Word for word, give the entries back.
▶
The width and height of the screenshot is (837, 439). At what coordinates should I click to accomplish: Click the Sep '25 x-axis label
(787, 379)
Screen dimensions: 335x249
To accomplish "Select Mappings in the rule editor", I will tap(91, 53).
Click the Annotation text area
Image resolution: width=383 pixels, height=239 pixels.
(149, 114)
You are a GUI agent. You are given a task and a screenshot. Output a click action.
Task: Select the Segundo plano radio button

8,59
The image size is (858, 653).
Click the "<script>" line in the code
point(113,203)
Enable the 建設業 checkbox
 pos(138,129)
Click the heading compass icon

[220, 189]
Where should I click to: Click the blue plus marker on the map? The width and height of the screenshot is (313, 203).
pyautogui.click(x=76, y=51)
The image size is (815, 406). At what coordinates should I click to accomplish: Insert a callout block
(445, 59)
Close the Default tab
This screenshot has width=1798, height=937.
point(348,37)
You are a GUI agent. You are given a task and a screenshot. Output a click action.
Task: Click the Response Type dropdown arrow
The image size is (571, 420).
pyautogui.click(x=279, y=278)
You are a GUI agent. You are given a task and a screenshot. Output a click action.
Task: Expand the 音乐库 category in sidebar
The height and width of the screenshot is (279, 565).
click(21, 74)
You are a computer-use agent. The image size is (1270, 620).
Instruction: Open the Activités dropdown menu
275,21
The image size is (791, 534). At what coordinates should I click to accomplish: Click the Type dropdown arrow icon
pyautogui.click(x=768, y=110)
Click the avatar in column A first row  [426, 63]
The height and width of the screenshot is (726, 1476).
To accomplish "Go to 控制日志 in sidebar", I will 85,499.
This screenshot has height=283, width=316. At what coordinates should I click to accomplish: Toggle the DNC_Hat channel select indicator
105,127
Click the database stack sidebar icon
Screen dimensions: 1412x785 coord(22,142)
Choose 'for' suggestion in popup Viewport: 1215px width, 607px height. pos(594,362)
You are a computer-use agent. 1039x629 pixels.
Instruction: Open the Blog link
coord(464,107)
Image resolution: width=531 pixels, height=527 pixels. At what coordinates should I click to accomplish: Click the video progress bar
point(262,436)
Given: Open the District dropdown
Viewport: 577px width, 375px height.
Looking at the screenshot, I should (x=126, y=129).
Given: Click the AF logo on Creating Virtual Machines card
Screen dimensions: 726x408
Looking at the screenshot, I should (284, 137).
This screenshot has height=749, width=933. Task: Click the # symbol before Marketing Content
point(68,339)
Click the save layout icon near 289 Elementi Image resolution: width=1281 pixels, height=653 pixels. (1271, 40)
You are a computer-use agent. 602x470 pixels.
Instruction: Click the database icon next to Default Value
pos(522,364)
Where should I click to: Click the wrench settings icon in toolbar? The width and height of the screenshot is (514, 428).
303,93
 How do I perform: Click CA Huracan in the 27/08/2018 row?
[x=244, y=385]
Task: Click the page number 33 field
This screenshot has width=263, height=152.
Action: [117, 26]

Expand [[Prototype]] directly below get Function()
◀
Answer to this exercise
The width and height of the screenshot is (837, 439). At what coordinates should I click to accomplish: Click the Sep '25 x-axis label
(787, 379)
Screen dimensions: 335x249
To accomplish "Select Mappings in the rule editor", I will tap(91, 53).
Click the Annotation text area
Image resolution: width=383 pixels, height=239 pixels.
(149, 114)
You are a GUI agent. You are given a task and a screenshot. Output a click action.
Task: Select the Segundo plano radio button

8,59
The image size is (858, 653).
Click the "<script>" line in the code
point(113,203)
Enable the 建設業 checkbox
 pos(138,129)
Click the heading compass icon

[220, 189]
Where should I click to: Click the blue plus marker on the map? The width and height of the screenshot is (313, 203).
pyautogui.click(x=76, y=51)
The image size is (815, 406). At what coordinates should I click to accomplish: Insert a callout block
(445, 59)
Close the Default tab
This screenshot has width=1798, height=937.
point(348,37)
You are a GUI agent. You are given a task and a screenshot. Output a click action.
Task: Click the Response Type dropdown arrow
The image size is (571, 420).
pyautogui.click(x=279, y=278)
You are a GUI agent. You are given a task and a screenshot. Output a click action.
Task: Expand the 音乐库 category in sidebar
The height and width of the screenshot is (279, 565).
click(21, 74)
You are a computer-use agent. The image size is (1270, 620).
Instruction: Open the Activités dropdown menu
275,21
The image size is (791, 534). At what coordinates should I click to accomplish: Click the Type dropdown arrow icon
pyautogui.click(x=768, y=110)
Click the avatar in column A first row  [426, 63]
The height and width of the screenshot is (726, 1476).
To accomplish "Go to 控制日志 in sidebar", I will 85,499.
This screenshot has height=283, width=316. At what coordinates should I click to accomplish: Toggle the DNC_Hat channel select indicator
105,127
Click the database stack sidebar icon
Screen dimensions: 1412x785 coord(22,142)
Choose 'for' suggestion in popup Viewport: 1215px width, 607px height. pos(594,362)
You are a computer-use agent. 1039x629 pixels.
Instruction: Open the Blog link
coord(464,107)
Image resolution: width=531 pixels, height=527 pixels. At what coordinates should I click to accomplish: Click the video progress bar
point(262,436)
Given: Open the District dropdown
Viewport: 577px width, 375px height.
Looking at the screenshot, I should (x=126, y=129).
Given: Click the AF logo on Creating Virtual Machines card
Screen dimensions: 726x408
Looking at the screenshot, I should (284, 137).
This screenshot has height=749, width=933. Task: Click the # symbol before Marketing Content
point(68,339)
Click the save layout icon near 289 Elementi Image resolution: width=1281 pixels, height=653 pixels. (1271, 40)
You are a computer-use agent. 602x470 pixels.
Instruction: Click the database icon next to Default Value
pos(522,364)
Where should I click to: Click the wrench settings icon in toolbar? The width and height of the screenshot is (514, 428).
303,93
 How do I perform: Click CA Huracan in the 27/08/2018 row?
[x=244, y=385]
Task: Click the page number 33 field
This screenshot has width=263, height=152.
Action: [117, 26]

Expand [[Prototype]] directly below get Function()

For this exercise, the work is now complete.